In monocot stems, the vascular bundles have no cambium, hence they do not form secondary tissues, so they are referred to as closed. When xylem and phloem within a vascular bundle are arranged in an alternate manner on different radii, the arrangement is called radial, such as in roots.
Anatomy of Stem and Root Anatomically, stem and root of dicot and monocots are very different. The tissue organisation of stems and roots can be studied better and conveniently by studying the internal structure.
- Anatomy of Leaves
Based on the internal structure, arigiospermic leaves can be dorsiventral (bifacial), isobilateral (equifacial) and concentric (unifacial).
- Anatomy of Dicot Leaves
Most of the dicot leaves are dorsiventral having reticulate venation, in which, mesophyll is differentiated into palisade and spongy parenchyma. Palisade is usually restricted towards dorsal (upper) surface. The spongy parenchyma lies below the palisade parenchyma and above the lower epidermis
- Anatomy of Monocot Leaves
Most of the monocot leaves are isobilateral, in which, there is no differentiation of mesophyll into palisade and spongy parenchyma. The leaves usually show parallel venation (veins running parallel to each other).
- Concentric leaves are cylindrical, which show no distinction of dorsal (upper) or ventral (lower) surface.
- Multilayered epidermis
Begnonia, Nerium, etc. is found in the leaves of Ficus, The multiple epidermis of Peperomia has as many as 14-15 layers.
Lithocytes are the specialised epidermal cells containing cystoliths, the crystals of calcium carbonate. Lithocytes frequently found in Apocyanaceae, Acanthaceae, Moraceae
(e.g. Ficus), Cucurbitaceae and Urticaceae families.
- Secondary Growth
Secondary growth is the growth in the girth of stems and roots in dicots produced by division of secondary meristem, resulting in woody tissues. The cambium is involved in secondary growth.
The increase in the diameter or thickness is due to the formation of secondary tissues as a result of the activities of primary and secondary lateral meristems, namely vascular cambium (fascicular cambium) and cork cambium (phellogen) respectively.
The secondary ‘growth begins by the formation of a continuous cambial ring. In stems, there is already a fascicular cambium between the xylem and phloem of the vascular bundles, which becomes joined up by interfascicular cambium.
- Cork Cambium
The cork cambium or phellogen cut off cells both outer side and inner side. The cells cut off on outer side are phellem or cork cells and that of inner side are phelloderm or secondary cortex. Phellem, phellogen and phelloderm collectively constitute periderm.

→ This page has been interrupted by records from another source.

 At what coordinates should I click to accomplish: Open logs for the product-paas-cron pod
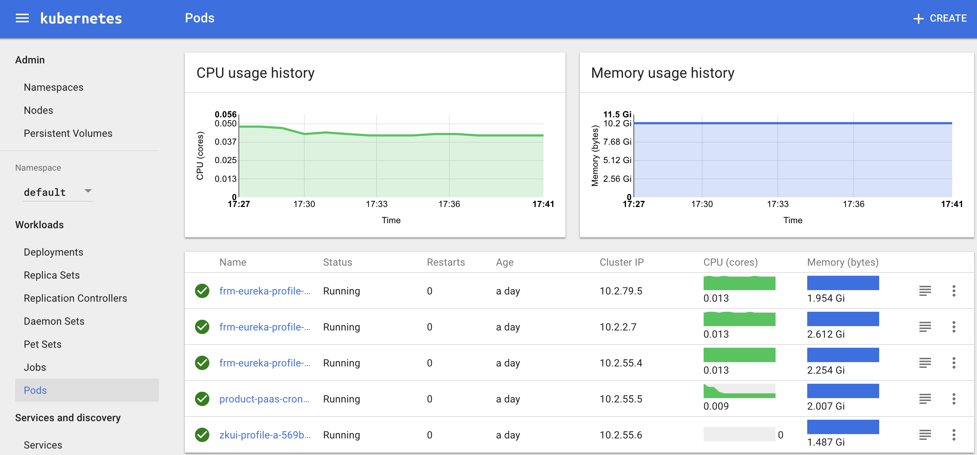click(925, 399)
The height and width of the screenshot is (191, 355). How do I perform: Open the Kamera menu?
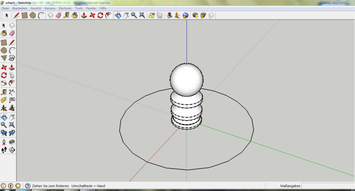50,8
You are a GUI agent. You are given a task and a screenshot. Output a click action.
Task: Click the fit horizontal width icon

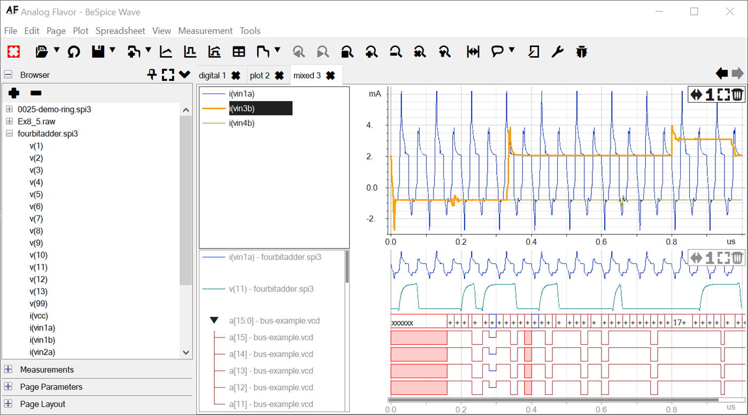(473, 52)
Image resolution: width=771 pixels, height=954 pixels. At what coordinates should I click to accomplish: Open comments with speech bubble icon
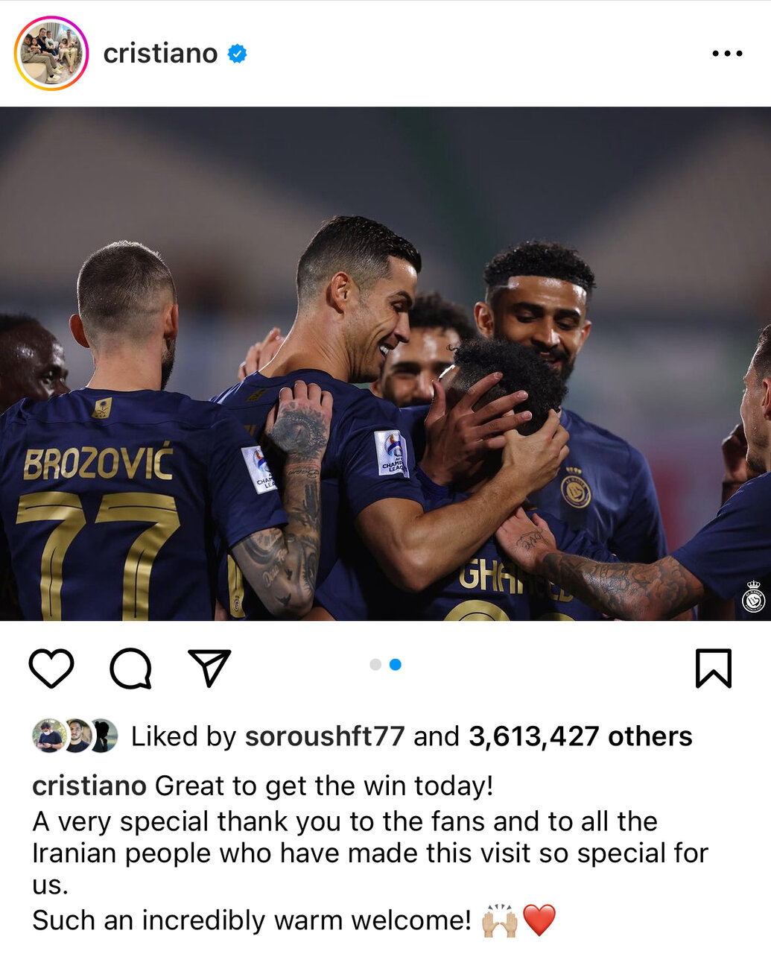click(x=131, y=668)
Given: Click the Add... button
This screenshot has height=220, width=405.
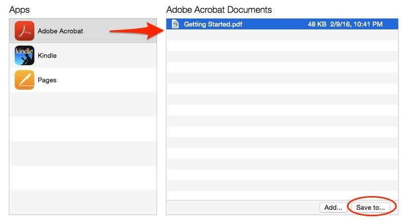Looking at the screenshot, I should (x=333, y=207).
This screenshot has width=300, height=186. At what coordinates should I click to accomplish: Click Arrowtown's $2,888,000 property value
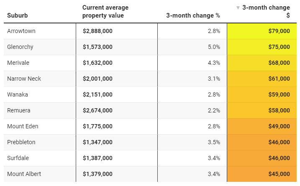point(97,31)
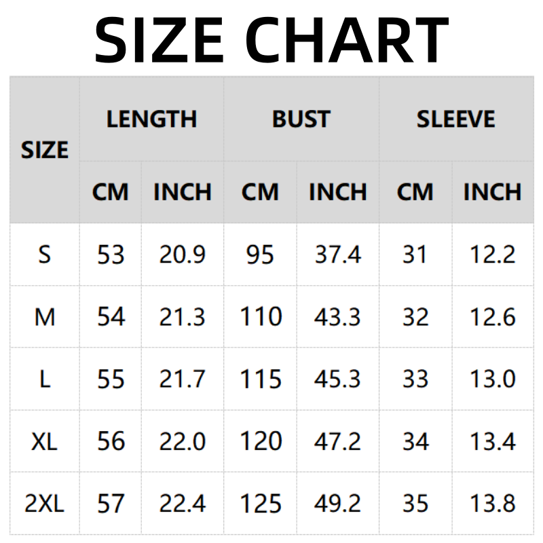
Task: Click the 57 cm length cell
Action: [111, 504]
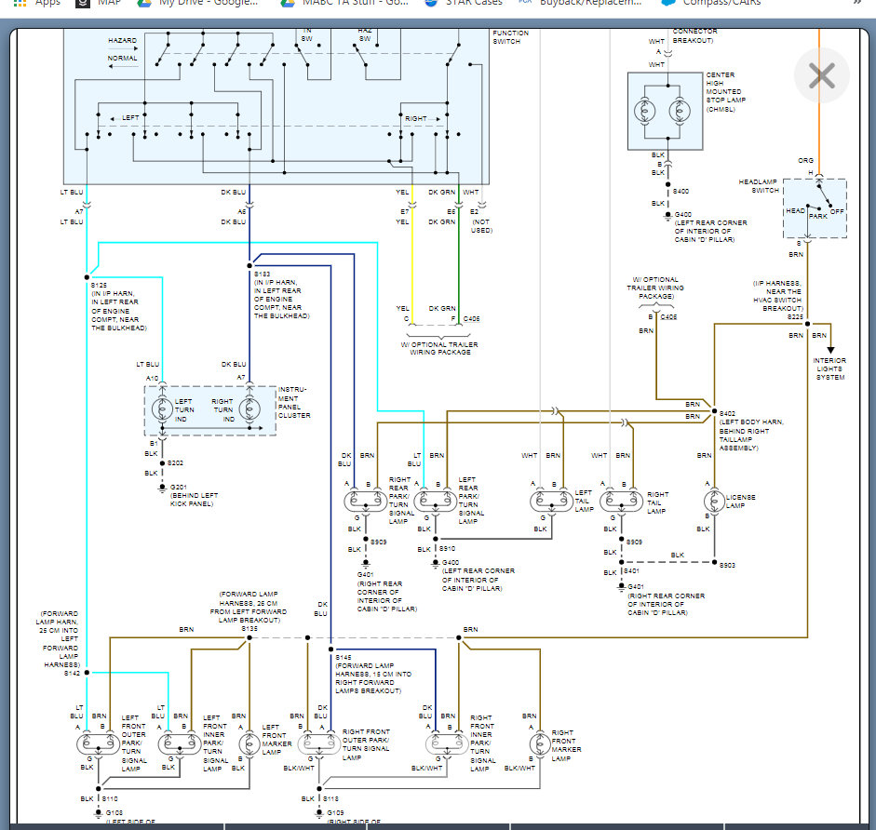Click the center high mounted stop lamp symbol
This screenshot has width=876, height=830.
pyautogui.click(x=667, y=111)
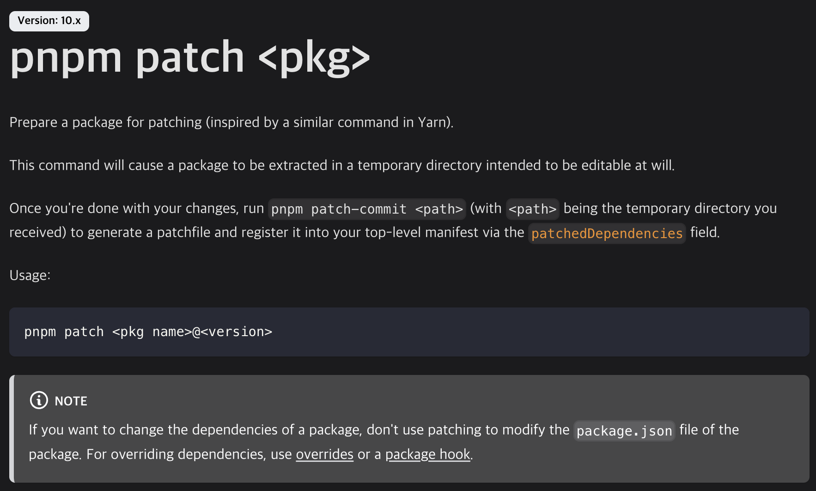The width and height of the screenshot is (816, 491).
Task: Click the NOTE admonition left border
Action: coord(12,429)
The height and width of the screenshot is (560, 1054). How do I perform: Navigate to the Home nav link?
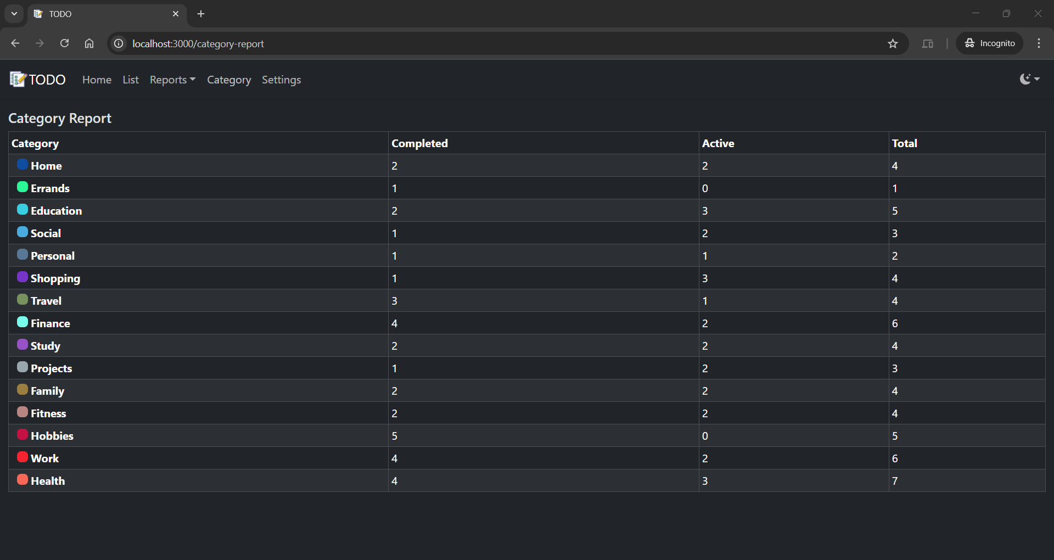(97, 80)
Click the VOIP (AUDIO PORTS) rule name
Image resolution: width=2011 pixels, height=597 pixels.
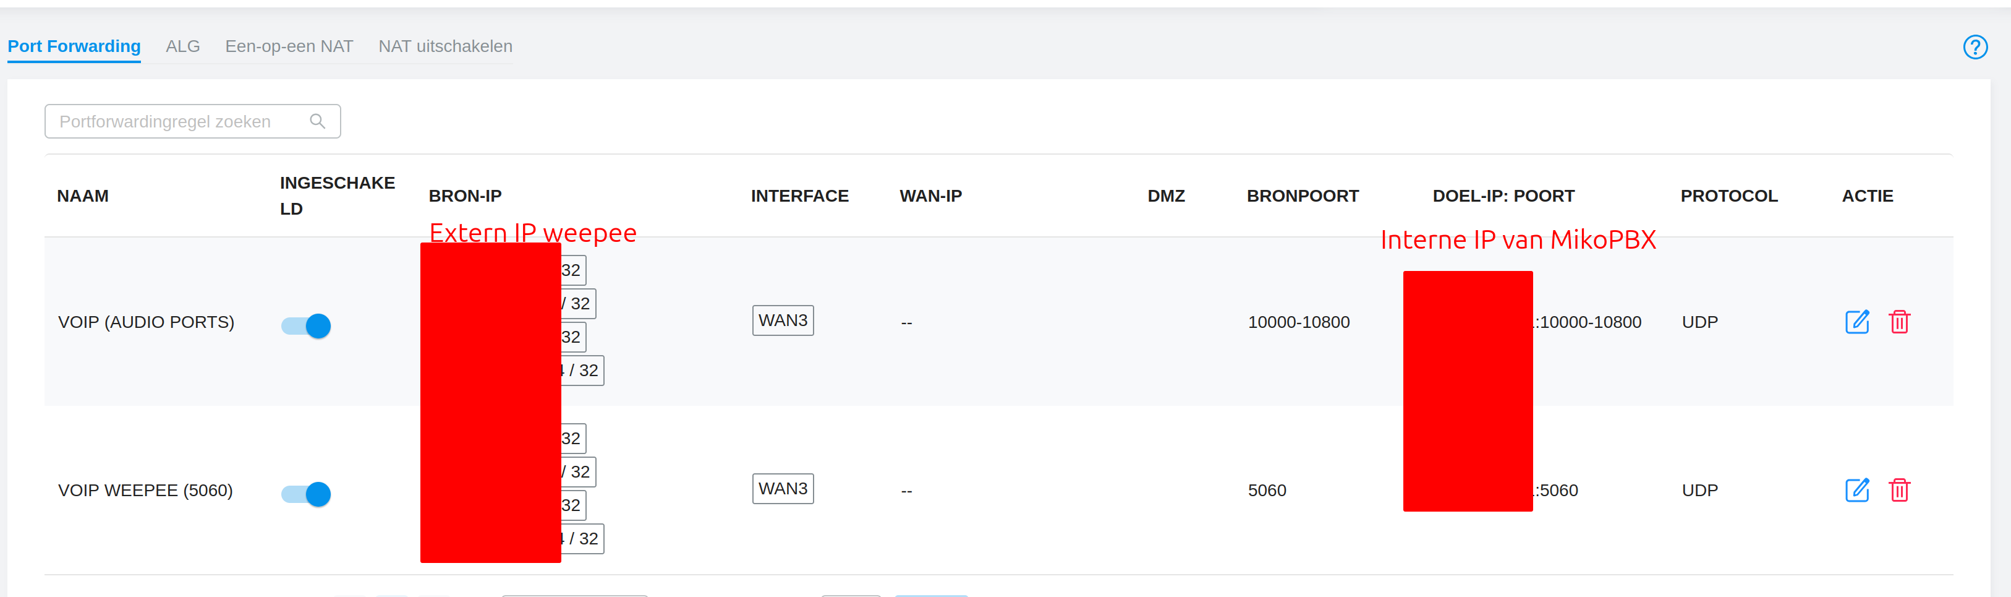click(146, 322)
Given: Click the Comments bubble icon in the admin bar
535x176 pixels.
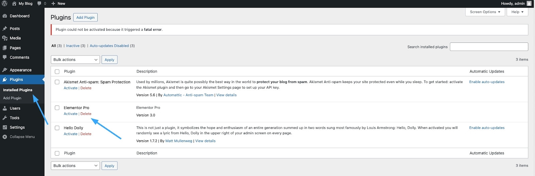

The phellem or cork cells are dead, which have deposition of a fatty substance called suberin (i.e. cork cells are suberised). Suberin is impervious to water. The commercial cork is obtained from the cork tissue of Quercus suber, which yields bottle cork.
- Vascular Cambium
The meristematic layer that is responsible for cutting off vascular tissues, i.e. xylem and phloem is called vascular cambium. In young stem, it is present in patches as a single layer between the xylem and phloem. Later, it forms complete ring.
- Secondary Xylem and Phloem
The cells of the cambium ring divide periclinally and results in new cells both outside and inside. The cells that cut of out side constitute secondary phloem, while inner side secondary xylem. Secondary growth is the characteristic feature of dicots. It remains absent in monocots.
- Anomalous Secondary Growth
In some plant like Aristolochia, etc. Secondary growth does not occur as described above. The deviating types of secondary growth are called anomalous secondary growth. Anomalous or abnormal secondary growth is found in some monocot stems such as Yucca, Dracaena, Aloe, Agave, Sensiviera, etc.